- [DATA SHOWN]
* * * * * * *

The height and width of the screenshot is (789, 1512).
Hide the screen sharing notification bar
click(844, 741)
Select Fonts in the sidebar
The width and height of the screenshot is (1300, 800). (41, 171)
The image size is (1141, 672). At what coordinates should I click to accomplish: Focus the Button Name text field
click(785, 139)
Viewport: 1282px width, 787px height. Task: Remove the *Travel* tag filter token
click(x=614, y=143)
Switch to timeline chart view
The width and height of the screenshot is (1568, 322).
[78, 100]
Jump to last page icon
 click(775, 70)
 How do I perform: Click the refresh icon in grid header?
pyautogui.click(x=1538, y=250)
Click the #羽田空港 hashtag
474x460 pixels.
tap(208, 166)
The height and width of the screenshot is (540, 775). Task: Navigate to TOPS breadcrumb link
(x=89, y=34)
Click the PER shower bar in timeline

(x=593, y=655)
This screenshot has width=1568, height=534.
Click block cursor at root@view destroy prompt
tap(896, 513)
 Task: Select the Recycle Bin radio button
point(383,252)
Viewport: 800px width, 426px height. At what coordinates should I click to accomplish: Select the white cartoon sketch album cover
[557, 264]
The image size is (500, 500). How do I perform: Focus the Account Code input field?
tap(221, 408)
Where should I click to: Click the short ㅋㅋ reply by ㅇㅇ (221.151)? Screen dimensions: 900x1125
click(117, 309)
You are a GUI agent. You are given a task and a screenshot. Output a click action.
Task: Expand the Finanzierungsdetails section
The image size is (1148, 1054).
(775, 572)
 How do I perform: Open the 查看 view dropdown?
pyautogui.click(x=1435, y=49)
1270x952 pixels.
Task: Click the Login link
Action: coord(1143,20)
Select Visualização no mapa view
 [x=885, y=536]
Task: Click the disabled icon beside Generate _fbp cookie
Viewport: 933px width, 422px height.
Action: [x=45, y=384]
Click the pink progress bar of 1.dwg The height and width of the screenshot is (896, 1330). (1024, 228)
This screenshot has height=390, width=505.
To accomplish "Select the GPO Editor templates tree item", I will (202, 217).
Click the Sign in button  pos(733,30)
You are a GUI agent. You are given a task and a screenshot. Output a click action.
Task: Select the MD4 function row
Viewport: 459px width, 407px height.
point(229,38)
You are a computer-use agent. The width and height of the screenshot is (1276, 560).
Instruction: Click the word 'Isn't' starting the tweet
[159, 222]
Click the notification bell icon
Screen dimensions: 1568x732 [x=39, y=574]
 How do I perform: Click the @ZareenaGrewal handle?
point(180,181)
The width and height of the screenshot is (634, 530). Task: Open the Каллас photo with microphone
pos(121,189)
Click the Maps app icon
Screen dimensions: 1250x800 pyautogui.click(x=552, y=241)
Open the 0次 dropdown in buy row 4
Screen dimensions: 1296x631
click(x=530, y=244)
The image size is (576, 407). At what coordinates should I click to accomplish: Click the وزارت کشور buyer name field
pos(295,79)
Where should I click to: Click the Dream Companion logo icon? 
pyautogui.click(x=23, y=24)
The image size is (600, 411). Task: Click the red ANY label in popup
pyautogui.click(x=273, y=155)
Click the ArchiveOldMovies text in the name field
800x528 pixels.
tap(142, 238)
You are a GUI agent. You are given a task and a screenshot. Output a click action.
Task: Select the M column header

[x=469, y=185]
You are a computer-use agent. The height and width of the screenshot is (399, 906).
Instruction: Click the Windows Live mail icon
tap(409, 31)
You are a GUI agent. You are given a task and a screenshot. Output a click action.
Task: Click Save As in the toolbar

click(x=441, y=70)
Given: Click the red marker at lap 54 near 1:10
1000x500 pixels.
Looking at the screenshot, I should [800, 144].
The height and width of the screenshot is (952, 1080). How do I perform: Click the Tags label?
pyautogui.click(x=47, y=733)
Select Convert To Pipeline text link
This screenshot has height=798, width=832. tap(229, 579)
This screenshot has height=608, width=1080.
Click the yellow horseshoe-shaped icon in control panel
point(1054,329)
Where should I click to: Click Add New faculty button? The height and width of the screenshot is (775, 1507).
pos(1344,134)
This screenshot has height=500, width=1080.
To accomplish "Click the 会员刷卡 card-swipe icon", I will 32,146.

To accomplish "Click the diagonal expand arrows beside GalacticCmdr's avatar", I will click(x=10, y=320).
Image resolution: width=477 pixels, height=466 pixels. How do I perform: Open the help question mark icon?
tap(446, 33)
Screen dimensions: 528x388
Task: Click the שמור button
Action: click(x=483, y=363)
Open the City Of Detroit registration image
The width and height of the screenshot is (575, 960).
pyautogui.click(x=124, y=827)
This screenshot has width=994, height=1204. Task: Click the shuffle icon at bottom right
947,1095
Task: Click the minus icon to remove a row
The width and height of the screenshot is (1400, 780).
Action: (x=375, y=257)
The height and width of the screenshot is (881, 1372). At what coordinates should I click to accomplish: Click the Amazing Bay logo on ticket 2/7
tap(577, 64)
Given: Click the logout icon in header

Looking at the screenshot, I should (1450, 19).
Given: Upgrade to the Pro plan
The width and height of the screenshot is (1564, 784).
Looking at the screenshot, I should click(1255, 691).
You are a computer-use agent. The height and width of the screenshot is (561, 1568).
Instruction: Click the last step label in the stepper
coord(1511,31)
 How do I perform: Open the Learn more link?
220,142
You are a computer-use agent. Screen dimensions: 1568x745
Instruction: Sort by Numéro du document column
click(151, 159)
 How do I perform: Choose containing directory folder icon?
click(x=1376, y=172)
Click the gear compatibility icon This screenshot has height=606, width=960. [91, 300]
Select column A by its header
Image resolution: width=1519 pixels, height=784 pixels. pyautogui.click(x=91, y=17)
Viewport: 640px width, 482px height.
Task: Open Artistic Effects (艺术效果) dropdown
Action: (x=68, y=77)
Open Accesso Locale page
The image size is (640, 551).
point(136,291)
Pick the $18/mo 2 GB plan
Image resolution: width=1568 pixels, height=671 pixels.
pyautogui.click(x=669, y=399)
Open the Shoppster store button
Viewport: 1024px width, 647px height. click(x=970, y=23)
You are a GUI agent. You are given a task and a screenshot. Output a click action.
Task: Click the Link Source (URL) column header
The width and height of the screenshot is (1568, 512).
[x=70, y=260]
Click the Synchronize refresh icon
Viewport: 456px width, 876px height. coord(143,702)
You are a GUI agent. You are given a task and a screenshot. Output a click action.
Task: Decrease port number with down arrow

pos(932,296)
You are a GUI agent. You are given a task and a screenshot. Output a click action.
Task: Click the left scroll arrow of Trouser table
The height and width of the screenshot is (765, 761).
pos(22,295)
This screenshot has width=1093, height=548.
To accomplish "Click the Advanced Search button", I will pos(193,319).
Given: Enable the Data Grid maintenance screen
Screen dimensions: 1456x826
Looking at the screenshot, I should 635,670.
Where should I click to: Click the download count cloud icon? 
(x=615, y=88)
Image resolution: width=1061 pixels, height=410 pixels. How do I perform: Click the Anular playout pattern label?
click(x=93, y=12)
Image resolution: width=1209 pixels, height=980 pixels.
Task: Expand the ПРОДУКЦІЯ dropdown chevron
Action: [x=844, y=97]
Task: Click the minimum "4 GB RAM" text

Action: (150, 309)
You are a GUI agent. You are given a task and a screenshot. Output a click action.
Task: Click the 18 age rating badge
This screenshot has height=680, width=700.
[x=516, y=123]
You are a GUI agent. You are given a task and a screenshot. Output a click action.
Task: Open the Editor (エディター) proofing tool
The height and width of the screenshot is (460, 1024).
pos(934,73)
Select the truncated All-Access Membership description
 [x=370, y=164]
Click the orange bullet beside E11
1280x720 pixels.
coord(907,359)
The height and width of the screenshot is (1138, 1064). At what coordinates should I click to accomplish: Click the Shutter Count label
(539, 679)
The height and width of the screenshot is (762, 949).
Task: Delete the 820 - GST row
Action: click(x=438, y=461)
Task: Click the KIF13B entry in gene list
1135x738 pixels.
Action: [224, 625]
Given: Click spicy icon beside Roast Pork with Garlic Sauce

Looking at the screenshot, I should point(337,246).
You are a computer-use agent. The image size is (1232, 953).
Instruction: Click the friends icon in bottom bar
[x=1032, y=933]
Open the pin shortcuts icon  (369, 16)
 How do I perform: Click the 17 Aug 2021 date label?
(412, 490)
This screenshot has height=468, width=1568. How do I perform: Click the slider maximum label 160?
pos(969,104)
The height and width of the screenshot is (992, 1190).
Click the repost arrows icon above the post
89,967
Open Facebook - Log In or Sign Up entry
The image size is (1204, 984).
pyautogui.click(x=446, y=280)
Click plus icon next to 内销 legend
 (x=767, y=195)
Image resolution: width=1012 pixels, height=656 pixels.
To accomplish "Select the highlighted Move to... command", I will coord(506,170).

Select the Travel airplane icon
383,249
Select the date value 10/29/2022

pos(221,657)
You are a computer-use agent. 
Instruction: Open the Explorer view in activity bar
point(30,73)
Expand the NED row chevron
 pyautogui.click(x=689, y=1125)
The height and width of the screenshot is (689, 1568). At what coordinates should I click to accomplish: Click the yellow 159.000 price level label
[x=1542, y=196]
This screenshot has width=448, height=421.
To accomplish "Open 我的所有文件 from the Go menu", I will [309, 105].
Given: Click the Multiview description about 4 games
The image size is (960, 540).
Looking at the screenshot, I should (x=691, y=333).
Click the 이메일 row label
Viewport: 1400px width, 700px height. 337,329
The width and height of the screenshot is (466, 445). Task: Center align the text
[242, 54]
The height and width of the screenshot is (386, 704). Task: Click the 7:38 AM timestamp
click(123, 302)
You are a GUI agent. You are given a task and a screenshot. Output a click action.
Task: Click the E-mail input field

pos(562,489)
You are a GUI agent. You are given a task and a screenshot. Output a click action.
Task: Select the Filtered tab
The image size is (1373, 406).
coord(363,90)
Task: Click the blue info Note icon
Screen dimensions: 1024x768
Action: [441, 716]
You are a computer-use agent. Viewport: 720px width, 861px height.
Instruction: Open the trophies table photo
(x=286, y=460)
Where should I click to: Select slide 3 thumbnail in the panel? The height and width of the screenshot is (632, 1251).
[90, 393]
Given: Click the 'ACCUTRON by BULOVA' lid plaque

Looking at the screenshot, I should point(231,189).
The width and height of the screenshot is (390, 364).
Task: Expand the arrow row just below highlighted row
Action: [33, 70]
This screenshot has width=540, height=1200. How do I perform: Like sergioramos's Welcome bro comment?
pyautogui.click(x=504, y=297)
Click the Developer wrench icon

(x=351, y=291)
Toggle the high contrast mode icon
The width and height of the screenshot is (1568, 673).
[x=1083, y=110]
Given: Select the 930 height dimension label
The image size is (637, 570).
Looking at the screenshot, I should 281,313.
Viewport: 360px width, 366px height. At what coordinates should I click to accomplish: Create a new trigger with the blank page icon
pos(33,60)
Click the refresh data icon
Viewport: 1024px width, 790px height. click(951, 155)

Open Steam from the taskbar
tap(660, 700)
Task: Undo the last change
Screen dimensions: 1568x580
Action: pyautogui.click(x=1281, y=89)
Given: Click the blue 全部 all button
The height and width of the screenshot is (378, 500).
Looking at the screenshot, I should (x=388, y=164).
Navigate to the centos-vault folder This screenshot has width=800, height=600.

* * * * * * *

- [PROBLEM REQUIREMENTS]
All lines above holding the word "computer" make up the answer; copy each one.

- [RESPONSE]
You are a computer-use agent. The width and height of the screenshot is (1276, 560).
You are a computer-use agent. The height and width of the screenshot is (399, 906).
You are a computer-use agent. The height and width of the screenshot is (561, 1568).
You are a computer-use agent. Screen dimensions: 1568x745
You are a computer-use agent. The image size is (1232, 953).
You are a computer-use agent. 
You are a computer-use agent. Viewport: 720px width, 861px height.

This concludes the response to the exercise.